If you are a Jewish person whose faith is so important to you that you want your life partner to also be Jewish, then you probably suffer from some sort of delusion (i.e. believing that the first five books of the Torah are the word of God, or some such nonsense). However, if you just think the continuation of the Jewish people is important, the next question is: Why? Why is the continuation of the Jewish people important? To believe that the preservation of the Jewish people is important, you need to believe that there is something about Jewishness that other cultures don't have (and can't have) that is worth preserving; and, if you don't think that the Jewish religion is the One True Faith, then I feel to see how you aren't being racist.

Yo, Yenta said...

Hmm, Harley, I like your points and I understand where you're coming from. I grew up Reform in Arizona, which is to say I have a strong cultural identity and a marginal Jewish education (though better than most outside the Orthodox and Conservative realms, thanks to camp) and my husband grew up very much the same in Georgia. We fell in love organically and magically, though I have to say I don't know if the chemistry would have been there if he wasn't Jewish. I've been examining this for sometime, and I surely wanted to be able to raise Jewish children in an uncomplicated environment (though of course, life is forever complicated.)

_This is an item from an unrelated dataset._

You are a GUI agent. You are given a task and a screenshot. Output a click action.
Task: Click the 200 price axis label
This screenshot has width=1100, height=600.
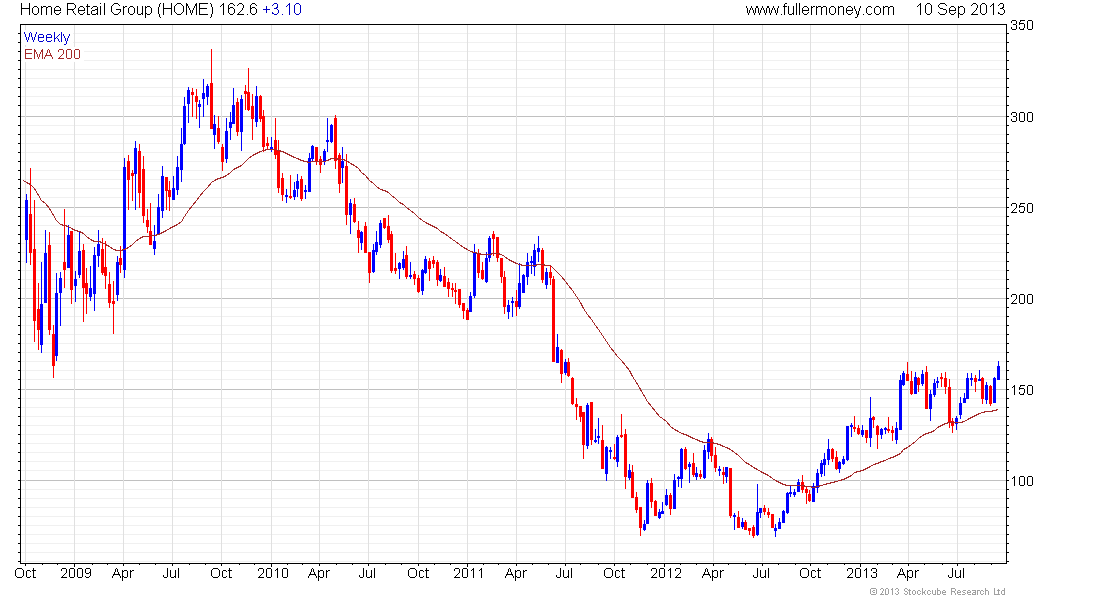(1021, 299)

I don't know if it makes me racist, or preferential to my own kind or what, but even being raised as a secular Jew I couldn't have imagined marrying "out". Even though I ended up marrying the first Jewish guy I ever dated.

Anonymous said...

best for our gene pool if we all find non-Jews, get them to convert and then have lots of babies and raise them all Jewish. Better athletes, more blonds, not so much intestinal/bowel disorders. . . .

Annie said...

Anon- or, conversely, look to the non-Ashkenazi Jews who do not carry tesachs, or similar diseases, and tend to be in better shape (due to better diet). Can't help you with the blondes, although, for the record, my boyfriend is blonde, and Jewish. So is my mom.

Anonymous said...

@Smeliana,
Nope, just racist.

The whole concept of endogamy is inherently racist. It suggests, as mentioned by another commenter, that we jews have something to preserve and to do so, mustn't intermarry. But what exactly is it that needs preserving, so much so that it blurs our perception and influences something as important as the selection of a life partner? Is it increased risk of genetically inherited disease? That, I could do without.

Take all the arguments in support of endogamy, change the year to 1930, and the names to german ones. We sound like Aryan zealots striving for racial purity.

Why limit our choice of partner based on archaic and tribal ideologies? What would be so wrong with marrying a non-Jew? Are we really so vain as to believe that we are better than non-Jews and risk tarnishing our gene pool with intermarriage? We stand to learn a lot through intermarriage, tolerance being a key factor.